Not so for Martinique's lizards. Evolutionary biologist Roger Thorpe of Bangor University in the United Kingdom and colleagues analyzed the DNA of individual lizards from all over the island to uncover how much they had diverged during isolation. Using a molecular clock—short segments of DNA that accumulate mutations at a steady rate—the researchers identified four genetic sequences corresponding to unique lizard populations on Martinique’s island predecessors. The analysis, reported today in PLoS Genetics, shows that the isolated lizard populations diverged for 8 million years after they arrived on the precursor islands. But they didn't accumulate enough mutations to become separate species before volcanic flows connected the islands together and the populations were reunited.
Surprisingly, there may be a better chance of that happening now that Martinique is a single island, Thorpe and colleagues found. The anole lizards have segregated themselves along the island's various habitats, including mountain rainforests, shoreline, and dry scrubland. Although the lizards in these habitats live in close proximity and should have the opportunity to mate, the team's DNA analysis indicates that these animals seldom interbreed.

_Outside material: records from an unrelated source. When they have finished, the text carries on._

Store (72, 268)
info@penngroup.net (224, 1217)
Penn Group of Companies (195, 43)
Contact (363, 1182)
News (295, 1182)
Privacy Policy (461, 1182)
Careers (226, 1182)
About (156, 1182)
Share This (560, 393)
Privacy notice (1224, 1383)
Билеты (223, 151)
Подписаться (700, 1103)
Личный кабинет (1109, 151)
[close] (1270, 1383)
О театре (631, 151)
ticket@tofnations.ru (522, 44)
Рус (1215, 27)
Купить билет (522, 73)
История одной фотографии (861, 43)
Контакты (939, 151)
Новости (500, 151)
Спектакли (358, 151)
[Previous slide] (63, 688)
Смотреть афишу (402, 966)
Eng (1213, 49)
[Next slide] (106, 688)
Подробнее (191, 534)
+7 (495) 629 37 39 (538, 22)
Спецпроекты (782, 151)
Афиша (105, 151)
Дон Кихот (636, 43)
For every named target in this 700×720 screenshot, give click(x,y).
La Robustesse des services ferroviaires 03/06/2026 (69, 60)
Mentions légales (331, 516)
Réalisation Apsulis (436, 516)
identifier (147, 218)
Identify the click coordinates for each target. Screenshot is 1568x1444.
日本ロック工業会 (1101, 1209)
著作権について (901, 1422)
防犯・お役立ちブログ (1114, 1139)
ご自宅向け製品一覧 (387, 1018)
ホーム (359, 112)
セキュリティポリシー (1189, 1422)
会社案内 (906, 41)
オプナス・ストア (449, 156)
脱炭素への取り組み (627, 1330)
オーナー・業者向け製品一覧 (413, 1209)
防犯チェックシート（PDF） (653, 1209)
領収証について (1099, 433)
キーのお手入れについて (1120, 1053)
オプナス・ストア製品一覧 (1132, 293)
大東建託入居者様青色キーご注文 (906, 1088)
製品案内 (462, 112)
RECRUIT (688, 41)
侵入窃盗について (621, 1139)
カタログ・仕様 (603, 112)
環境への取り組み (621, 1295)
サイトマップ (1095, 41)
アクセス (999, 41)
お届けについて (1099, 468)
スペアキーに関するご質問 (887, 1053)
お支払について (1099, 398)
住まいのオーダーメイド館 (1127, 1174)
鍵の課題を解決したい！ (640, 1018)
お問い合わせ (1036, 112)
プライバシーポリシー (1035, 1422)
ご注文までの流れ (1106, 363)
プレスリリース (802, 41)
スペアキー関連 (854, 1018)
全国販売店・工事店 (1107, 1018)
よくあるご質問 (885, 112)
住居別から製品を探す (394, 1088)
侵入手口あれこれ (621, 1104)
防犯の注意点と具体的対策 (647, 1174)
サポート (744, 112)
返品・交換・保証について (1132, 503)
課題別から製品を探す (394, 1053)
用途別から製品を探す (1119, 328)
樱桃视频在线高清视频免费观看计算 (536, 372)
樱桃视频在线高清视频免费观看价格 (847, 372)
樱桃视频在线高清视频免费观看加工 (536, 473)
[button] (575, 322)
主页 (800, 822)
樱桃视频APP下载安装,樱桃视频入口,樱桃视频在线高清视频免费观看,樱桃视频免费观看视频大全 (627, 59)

The ecologically separated lizards also exhibit distinct shapes and color patterns, all of which suggests that these anoles are in the process of diverging into separate species.
Thorpe says the results “really surprised” him. That animals living side by side would diverge more than those separated by ocean challenges the traditional view of how species evolve, he says. “People need to rethink their assumptions.”
The paper contains “one of those unusual natural experiments that you don’t often see,” says evolutionary biologist Barry Sinervo of the University of California, Santa Cruz. He says the results show that allopatric speciation is important but can’t necessarily create new species by itself, even after millions of years. Rather, ecological separation might be needed to complete the process.